Today it must be said hasn't been a great one with much rain and wind and indeed yesterday It even hailed stinging my legs which meant a quick return from the paper shop and brewing a hot cup of tea.
Another is because of, the majority of use had been mainly for purely personal headphone based use such as lp records copied to disc which is a faff on computer based systems as the interfaces aren't easy or selections from cd because for whole albums it's easier and quicker to just "rip" to Mp3 or Flac and play from a personal audio player especially as mine have line outputs too.
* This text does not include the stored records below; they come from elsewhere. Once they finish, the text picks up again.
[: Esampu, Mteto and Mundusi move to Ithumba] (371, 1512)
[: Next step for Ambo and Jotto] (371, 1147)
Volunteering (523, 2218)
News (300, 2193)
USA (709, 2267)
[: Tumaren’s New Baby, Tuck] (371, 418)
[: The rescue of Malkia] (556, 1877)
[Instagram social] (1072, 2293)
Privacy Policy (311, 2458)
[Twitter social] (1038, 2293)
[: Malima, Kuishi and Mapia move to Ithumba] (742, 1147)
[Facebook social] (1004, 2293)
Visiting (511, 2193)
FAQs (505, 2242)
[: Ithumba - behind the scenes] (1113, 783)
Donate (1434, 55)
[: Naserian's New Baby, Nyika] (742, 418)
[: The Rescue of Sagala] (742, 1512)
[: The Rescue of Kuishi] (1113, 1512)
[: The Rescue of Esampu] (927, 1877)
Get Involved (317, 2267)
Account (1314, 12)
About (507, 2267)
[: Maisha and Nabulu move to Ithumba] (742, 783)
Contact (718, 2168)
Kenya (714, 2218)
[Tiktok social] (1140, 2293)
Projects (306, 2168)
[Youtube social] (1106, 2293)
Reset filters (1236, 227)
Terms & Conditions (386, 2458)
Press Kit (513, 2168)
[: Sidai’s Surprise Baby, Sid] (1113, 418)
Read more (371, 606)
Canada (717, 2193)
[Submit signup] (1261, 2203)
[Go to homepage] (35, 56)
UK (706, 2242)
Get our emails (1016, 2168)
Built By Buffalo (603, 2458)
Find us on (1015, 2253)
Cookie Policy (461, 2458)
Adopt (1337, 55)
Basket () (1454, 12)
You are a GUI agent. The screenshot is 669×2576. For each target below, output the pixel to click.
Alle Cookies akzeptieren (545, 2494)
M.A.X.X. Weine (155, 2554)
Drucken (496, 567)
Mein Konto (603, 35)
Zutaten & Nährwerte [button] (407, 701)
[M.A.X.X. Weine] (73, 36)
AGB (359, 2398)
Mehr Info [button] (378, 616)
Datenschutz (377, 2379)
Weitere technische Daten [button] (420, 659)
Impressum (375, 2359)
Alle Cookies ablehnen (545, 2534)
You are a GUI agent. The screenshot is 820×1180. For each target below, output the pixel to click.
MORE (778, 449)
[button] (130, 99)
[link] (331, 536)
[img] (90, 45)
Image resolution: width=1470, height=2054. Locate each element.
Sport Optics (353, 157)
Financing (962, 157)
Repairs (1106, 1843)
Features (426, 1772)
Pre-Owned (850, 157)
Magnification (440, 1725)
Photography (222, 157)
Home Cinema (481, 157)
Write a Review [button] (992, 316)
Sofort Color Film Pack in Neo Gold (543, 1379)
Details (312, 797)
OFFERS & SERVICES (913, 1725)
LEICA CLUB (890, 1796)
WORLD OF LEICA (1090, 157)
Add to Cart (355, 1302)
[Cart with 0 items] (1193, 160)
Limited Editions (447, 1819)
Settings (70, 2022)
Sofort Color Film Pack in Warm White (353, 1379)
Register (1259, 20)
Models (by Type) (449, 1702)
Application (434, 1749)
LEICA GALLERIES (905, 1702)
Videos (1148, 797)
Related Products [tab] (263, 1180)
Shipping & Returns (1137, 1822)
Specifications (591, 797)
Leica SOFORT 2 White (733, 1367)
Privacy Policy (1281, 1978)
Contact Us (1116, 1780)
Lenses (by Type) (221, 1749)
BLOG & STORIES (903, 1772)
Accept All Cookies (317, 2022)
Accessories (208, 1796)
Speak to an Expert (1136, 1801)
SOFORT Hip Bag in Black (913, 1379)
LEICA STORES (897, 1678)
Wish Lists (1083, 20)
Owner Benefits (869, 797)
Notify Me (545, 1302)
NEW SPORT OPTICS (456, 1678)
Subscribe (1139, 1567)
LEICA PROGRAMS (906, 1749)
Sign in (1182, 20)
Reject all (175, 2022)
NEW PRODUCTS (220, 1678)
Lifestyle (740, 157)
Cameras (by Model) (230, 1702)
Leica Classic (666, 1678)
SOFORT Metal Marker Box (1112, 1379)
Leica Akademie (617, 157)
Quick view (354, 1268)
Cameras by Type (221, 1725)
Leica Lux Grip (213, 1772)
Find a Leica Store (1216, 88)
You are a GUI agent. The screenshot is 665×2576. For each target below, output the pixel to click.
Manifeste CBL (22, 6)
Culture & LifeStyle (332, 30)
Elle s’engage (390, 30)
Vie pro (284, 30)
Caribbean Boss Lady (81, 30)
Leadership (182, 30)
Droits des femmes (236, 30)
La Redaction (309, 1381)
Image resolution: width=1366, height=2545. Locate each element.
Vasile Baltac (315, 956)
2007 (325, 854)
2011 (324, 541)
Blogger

My circa 2004 Sharp MT MD 270H developed issues with the catch holding the disc getting out of alignment so the slightest nudge caused errors so I was able to get a similar era Sharp MT MD 170 that had had next to no use in its original box just needing a new "Gumstick" battery which while not very easy to find can be still bought as new manufactured stock so still capable of holding a full charge.
This works very well with the controls operating the same way with both digital and analogue record levels being able to be set and a button to start charging when the power unit is inserted for mains operation.
Axia made a bunch of Hello Kitty and other Sanriotown banded blank uber kawaii MiniDiscs which are now highly collectable and those go for around £30 per disc unopened
They did so at the time Hello Kitty branded players including a MD Boombox!
I will have to say however in my experience Sony's personal recorders outside of the early MZ-R 30/35/50's from the mid 90's had by far the worst ergonomics for the controls of any, indeed those on my HiMD NH600 are an absolute beeping pain to use especially with sub menus that the rotary encoder is erratic at moving through.
Their home decks were in the main, much much better.